Image Rembg (Remove Background)¶
Documentation¶
- Class name:
Image Rembg (Remove Background)
- Category:
WAS Suite/Image/AI
- Output node:
False
The Image Rembg (Remove Background) node is designed to process images by removing the background, enhancing the focus on the foreground elements. It utilizes various image processing techniques such as thresholding, blurring, and masking to achieve a transparent or solid-color background, thereby isolating the main subjects of the image.
Input types¶
Required¶
images
- The input images to be processed for background removal. These images undergo transformations to isolate the foreground from the background.
- Comfy dtype:
IMAGE
- Python dtype:
List[PIL.Image.Image]
transparency
- Controls the level of transparency applied to the background area of the images, allowing for fine-tuning of the background removal effect.
- Comfy dtype:
BOOLEAN
- Python dtype:
float
model
- Specifies the model used for background removal, enabling the selection of different algorithms based on the desired outcome.
- Comfy dtype:
COMBO[STRING]
- Python dtype:
str
post_processing
- Indicates whether post-processing steps such as smoothing and edge refinement are applied to the processed images.
- Comfy dtype:
BOOLEAN
- Python dtype:
bool
only_mask
- When set to true, the node outputs only the mask used for background removal instead of the processed images.
- Comfy dtype:
BOOLEAN
- Python dtype:
bool
alpha_matting
- Enables alpha matting, which helps in achieving more accurate and finer background removal, especially around the edges of the foreground elements.
- Comfy dtype:
BOOLEAN
- Python dtype:
bool
alpha_matting_foreground_threshold
- Sets the threshold for determining the foreground elements during the alpha matting process, affecting the precision of the background removal.
- Comfy dtype:
INT
- Python dtype:
int
alpha_matting_background_threshold
- Sets the threshold for determining the background elements during the alpha matting process, affecting the precision of the background removal.
- Comfy dtype:
INT
- Python dtype:
int
alpha_matting_erode_size
- Determines the size of the erosion applied to the mask during the alpha matting process, impacting the smoothness of the edges.
- Comfy dtype:
INT
- Python dtype:
int
background_color
- Specifies the color applied to the background of the images after removal, allowing for customization of the background appearance.
- Comfy dtype:
COMBO[STRING]
- Python dtype:
str
Output types¶
images
- Comfy dtype:
IMAGE
- The output is a collection of images with the background removed.
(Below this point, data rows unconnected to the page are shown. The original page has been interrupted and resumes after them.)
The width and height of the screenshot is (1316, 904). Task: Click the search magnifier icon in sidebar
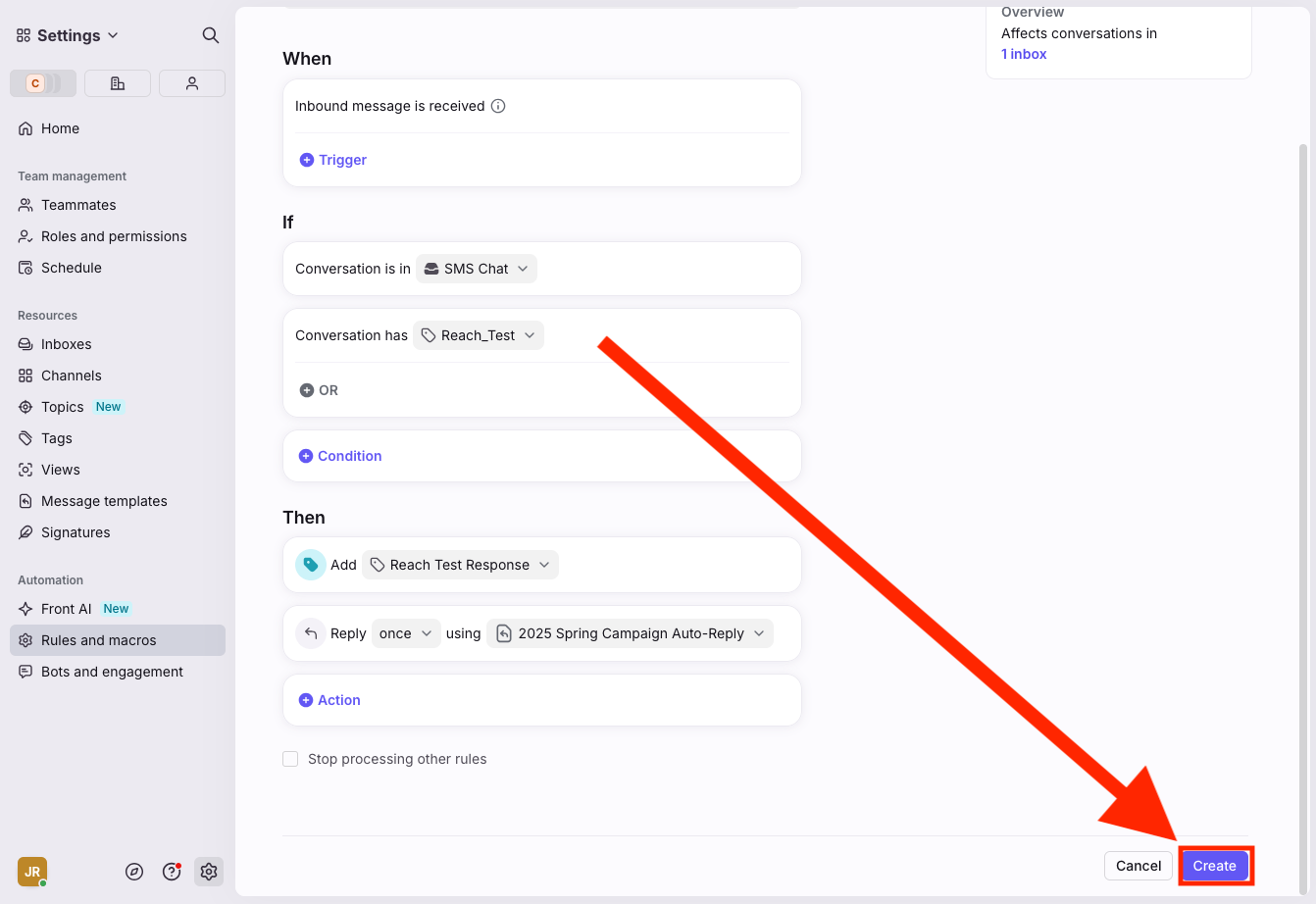coord(210,35)
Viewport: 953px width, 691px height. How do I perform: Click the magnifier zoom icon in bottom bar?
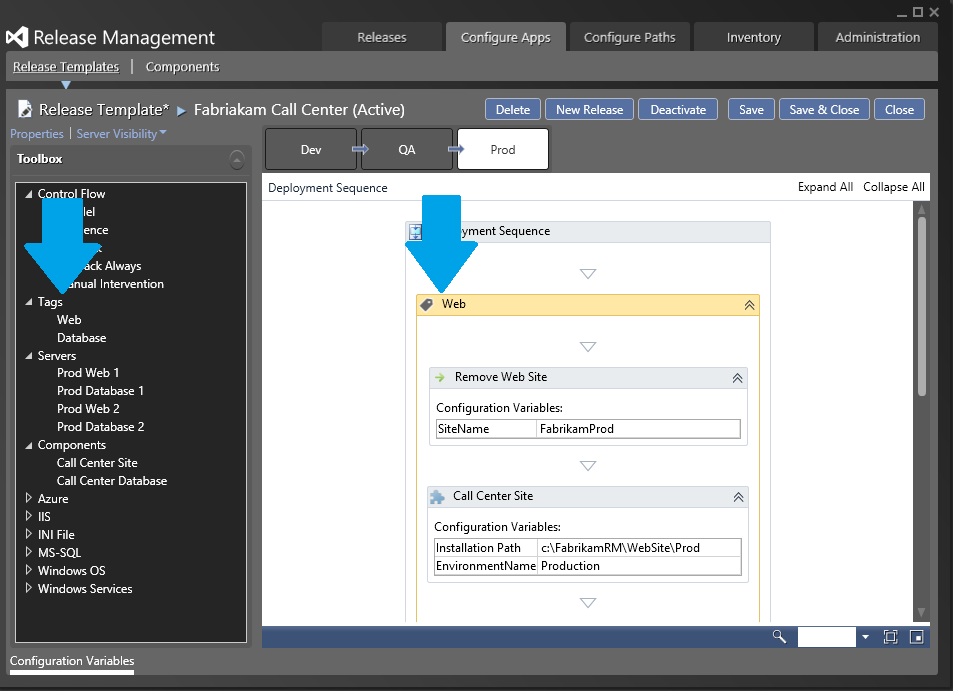(x=780, y=637)
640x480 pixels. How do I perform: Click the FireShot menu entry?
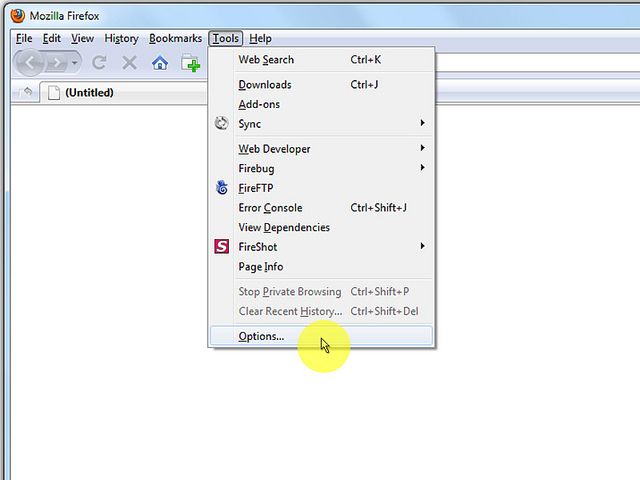(x=257, y=247)
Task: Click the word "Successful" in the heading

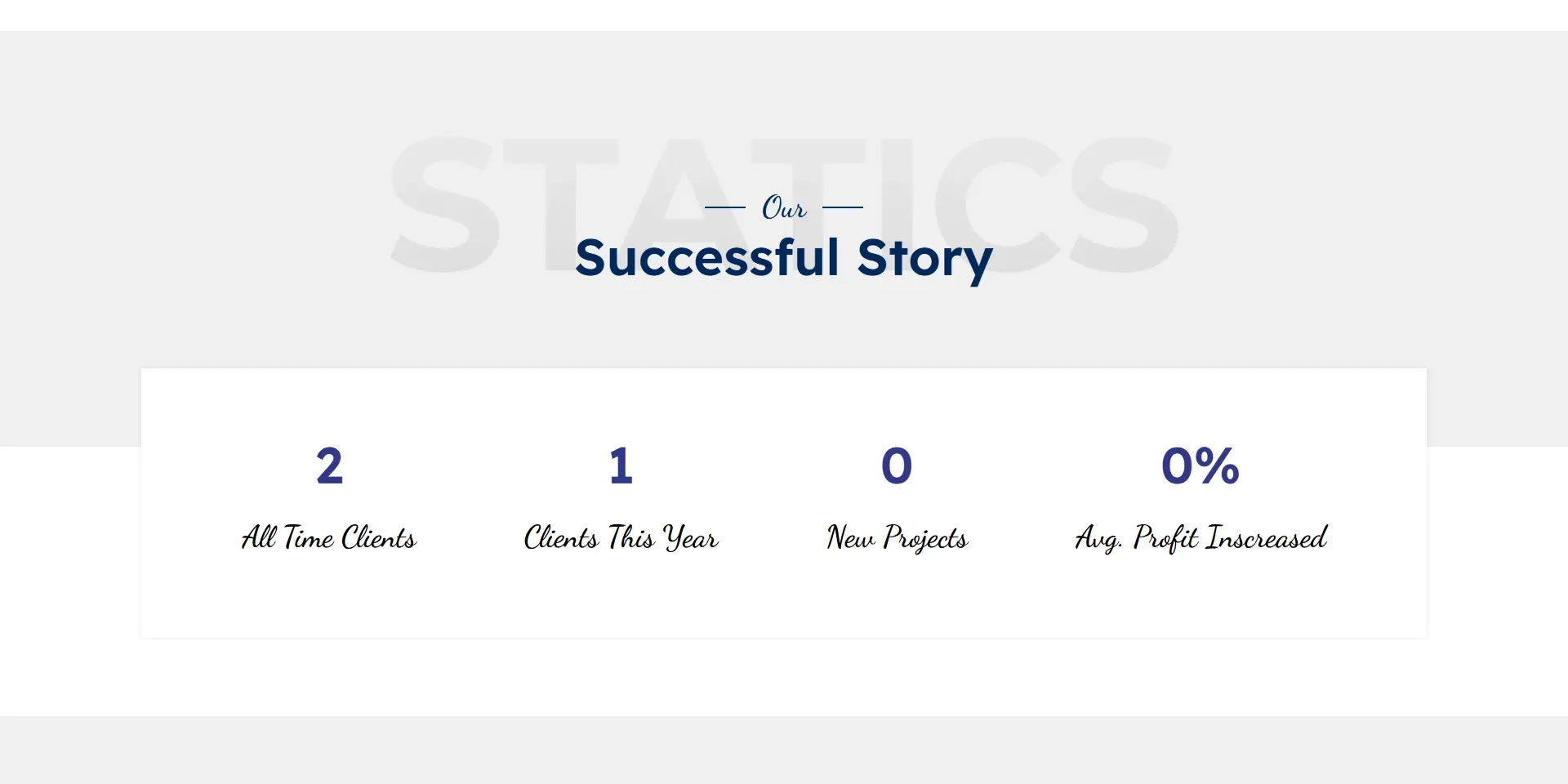Action: pyautogui.click(x=707, y=258)
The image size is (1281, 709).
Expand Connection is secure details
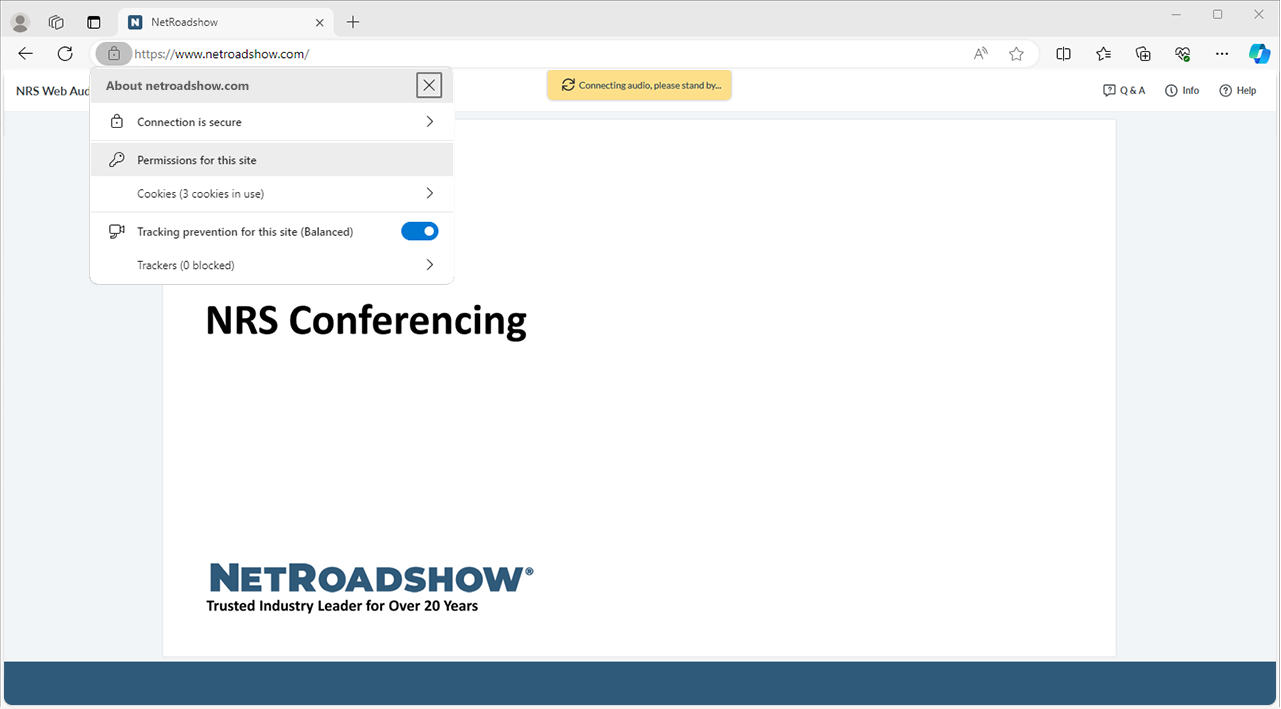click(272, 121)
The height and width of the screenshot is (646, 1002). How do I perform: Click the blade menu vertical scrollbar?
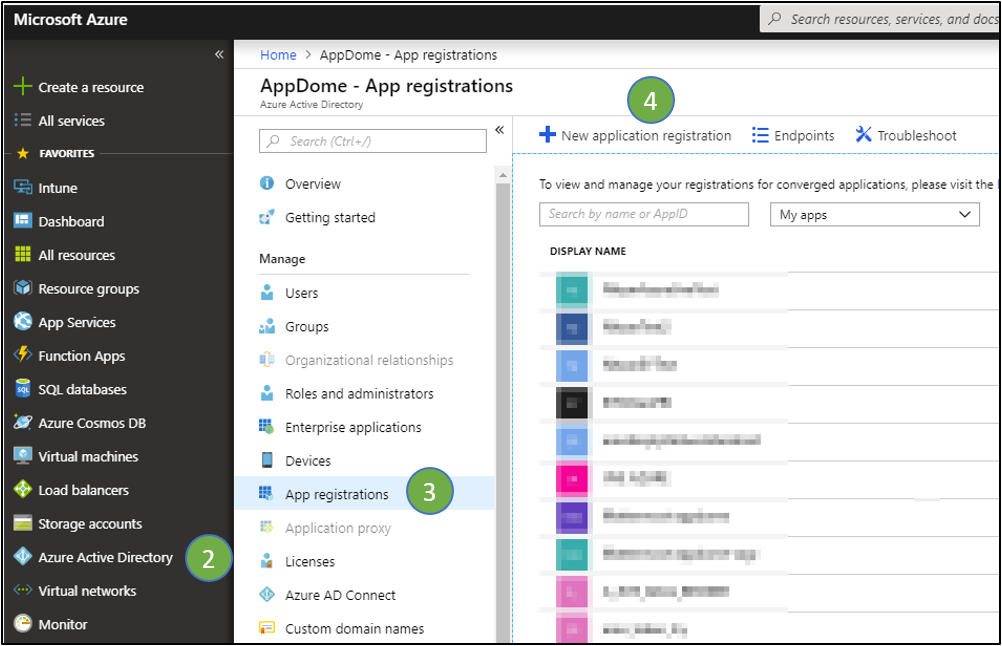click(503, 400)
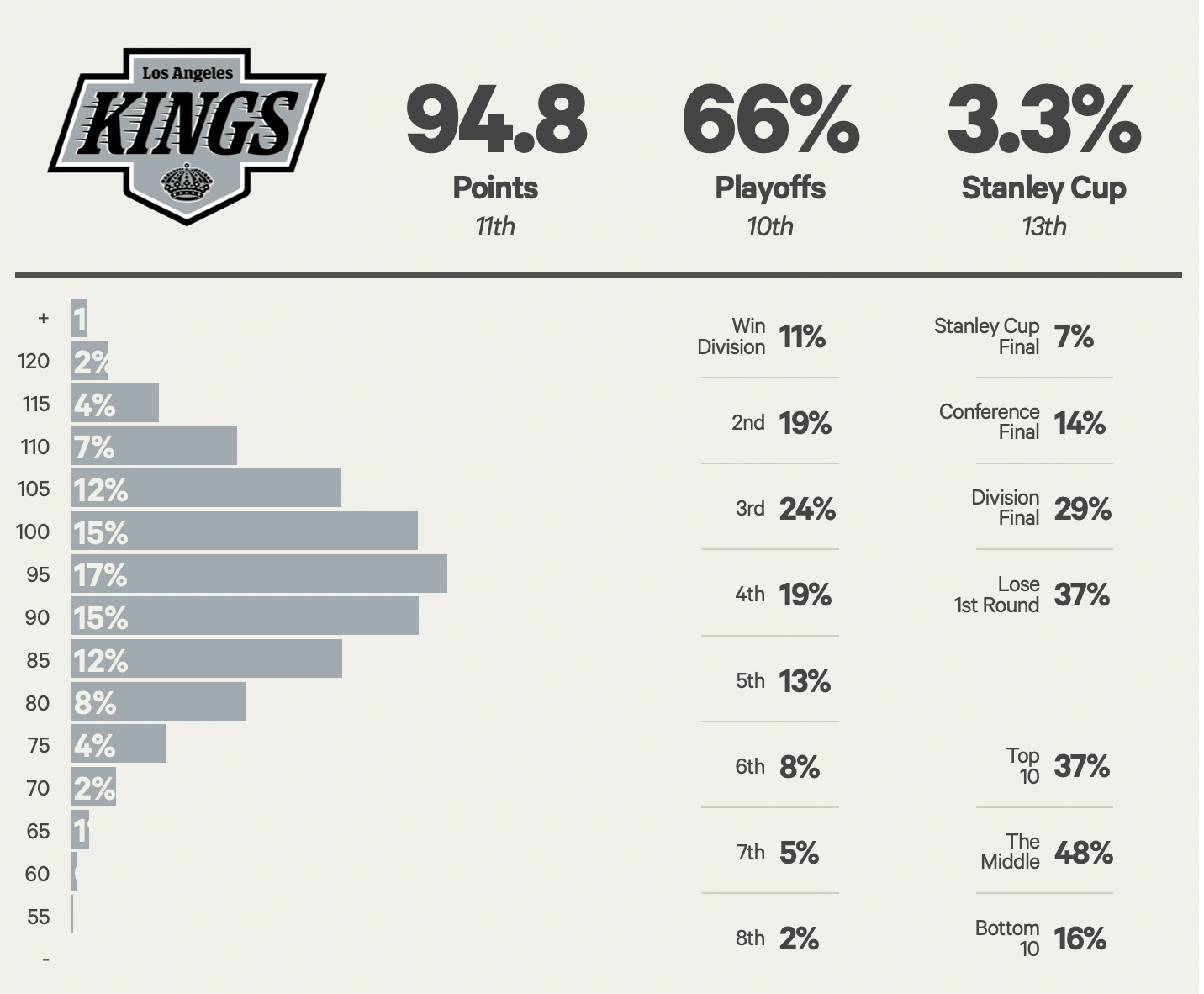
Task: Click the Stanley Cup Final 7% value
Action: pos(1074,337)
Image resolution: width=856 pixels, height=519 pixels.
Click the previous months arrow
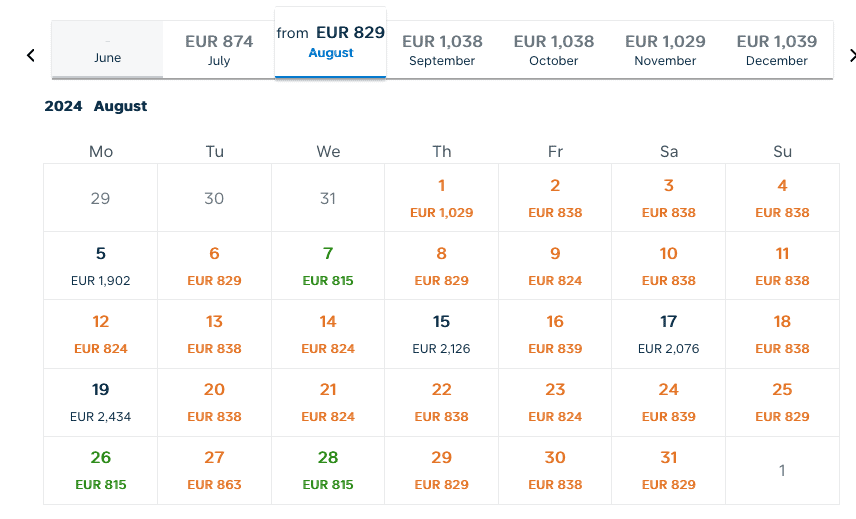point(31,55)
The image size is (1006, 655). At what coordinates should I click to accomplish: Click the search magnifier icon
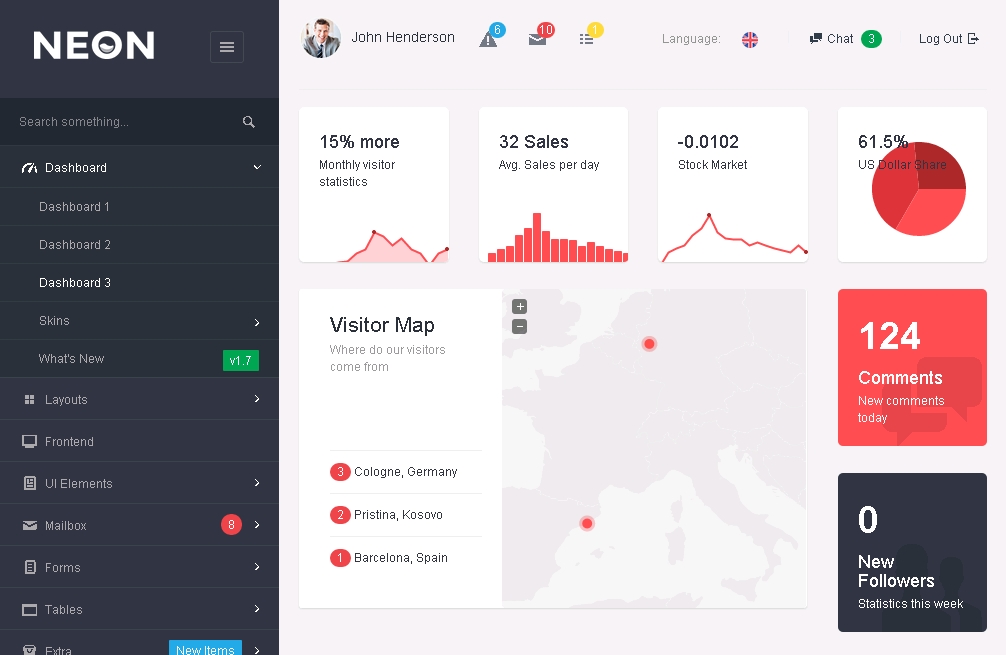coord(249,122)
Each image in the collection has been processed to isolate the foreground elements.
- Python dtype:
List[PIL.Image.Image]
- Comfy dtype:
Usage tips¶
- Infra type:
GPU
- Common nodes:
Source code¶
class WAS_Remove_Rembg:
def __init__(self):
pass
@classmethod
def INPUT_TYPES(cls):
return {
"required": {
"images": ("IMAGE",),
"transparency": ("BOOLEAN", {"default": True},),
"model": (["u2net", "u2netp", "u2net_human_seg", "silueta", "isnet-general-use", "isnet-anime"],),
"post_processing": ("BOOLEAN", {"default": False}),
"only_mask": ("BOOLEAN", {"default": False},),
"alpha_matting": ("BOOLEAN", {"default": False},),
"alpha_matting_foreground_threshold": ("INT", {"default": 240, "min": 0, "max": 255}),
"alpha_matting_background_threshold": ("INT", {"default": 10, "min": 0, "max": 255}),
"alpha_matting_erode_size": ("INT", {"default": 10, "min": 0, "max": 255}),
"background_color": (["none", "black", "white", "magenta", "chroma green", "chroma blue"],),
# "putalpha": ("BOOLEAN", {"default": True},),
},
}
RETURN_TYPES = ("IMAGE",)
RETURN_NAMES = ("images",)
FUNCTION = "image_rembg"
CATEGORY = "WAS Suite/Image/AI"
# A helper function to convert from strings to logical boolean
# Conforms to https://docs.python.org/3/library/stdtypes.html#truth-value-testing
# With the addition of evaluating string representations of Falsey types
def __convertToBool(self, x):
# Evaluate string representation of False types
if type(x) == str:
x = x.strip()
if (x.lower() == 'false'
or x.lower() == 'none'
or x == '0'
or x == '0.0'
or x == '0j'
or x == "''"
or x == '""'
or x == "()"
or x == "[]"
or x == "{}"
or x.lower() == "decimal(0)"
or x.lower() == "fraction(0,1)"
or x.lower() == "set()"
or x.lower() == "range(0)"
):
return False
else:
return True
# Anything else will be evaluated by the bool function
return bool(x)
def image_rembg(
self,
images,
transparency=True,
model="u2net",
alpha_matting=False,
alpha_matting_foreground_threshold=240,
alpha_matting_background_threshold=10,
alpha_matting_erode_size=10,
post_processing=False,
only_mask=False,
background_color="none",
# putalpha = False,
):
# ComfyUI will allow strings in place of booleans, validate the input.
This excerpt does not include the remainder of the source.